Based upon these facts, particularly this rural environment, we independently conclude the trash bag was found within the curtilage. We hold that in rural Kansas, Fisher's area "'harbors the intimate activity associated with the "sanctity of a person's home and the privacies of life,"'" [United States v. Dunn, 480 U.S. 294, 300 (1987)].
The KSC split on the issue of whether the officers could conduct a knock-and-talk to get into position to seize the bag under the plain view doctrine. The majority held that they could not:
We specifically disapprove of any State attempt to "piggyback," i.e., to observe an object in open view from off the premises, to use knock and–in these cases, unsuccessful–talk for justified entry onto the premises, and then assert plain view while on the premises as a legal basis to seize the identical object that had been observed earlier. Such piggybacking under these facts would smear the careful distinctions drawn by the Horton [v. California, 496 U.S. 128 (1990)] Court between the right to merely observe an object (here, from off the premises) and the right to seize that object (on the premises).
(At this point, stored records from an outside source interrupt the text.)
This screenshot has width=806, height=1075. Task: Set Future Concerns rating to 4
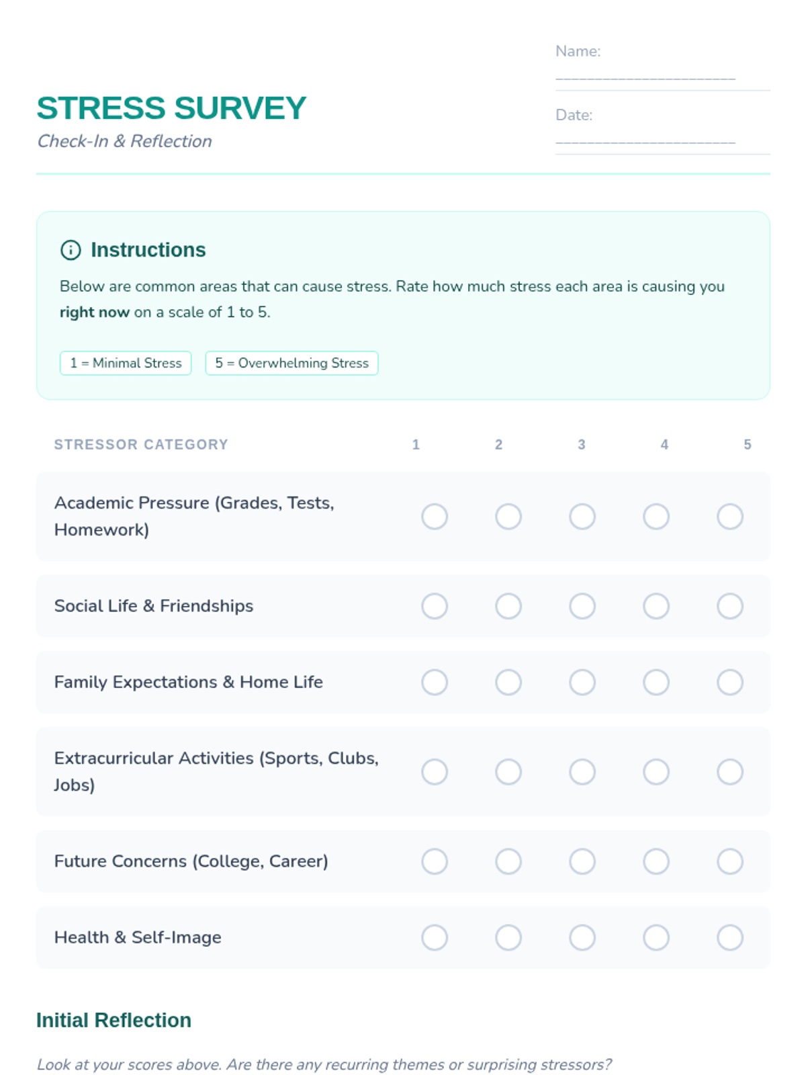pos(656,861)
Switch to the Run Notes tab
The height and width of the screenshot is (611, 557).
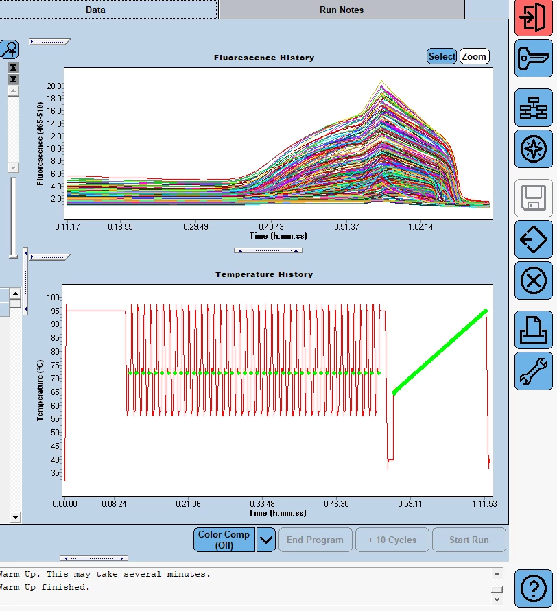coord(341,10)
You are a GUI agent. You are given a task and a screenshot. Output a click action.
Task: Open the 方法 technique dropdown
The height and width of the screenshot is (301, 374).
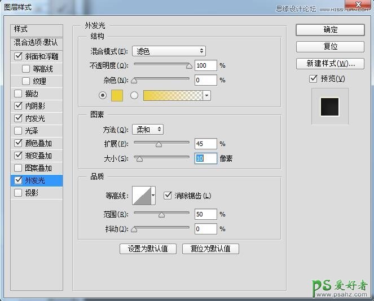click(147, 130)
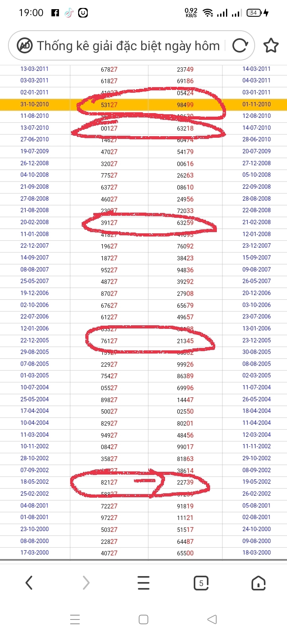
Task: Tap the browser forward arrow
Action: coord(86,583)
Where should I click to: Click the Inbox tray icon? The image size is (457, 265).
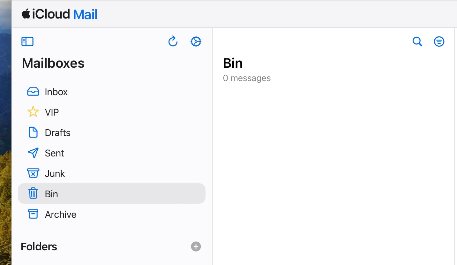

From a practical standpoint, this piggyback practice would grant law enforcement the right to seize virtually any object initially observed from a distance and subsequently located within plain view of a residential doorway by an officer purposely looking for that identical object.
Three justices held that the search of the house was still lawful because after information about the contents of the bag were excised from the affidavit, probable cause still existed. Three justices held that the seizure of the bag during the knock-and-talk was not illegal. Justice Allegrucci held that the seizure of the bag was illegal and would have suppressed all of the evidence.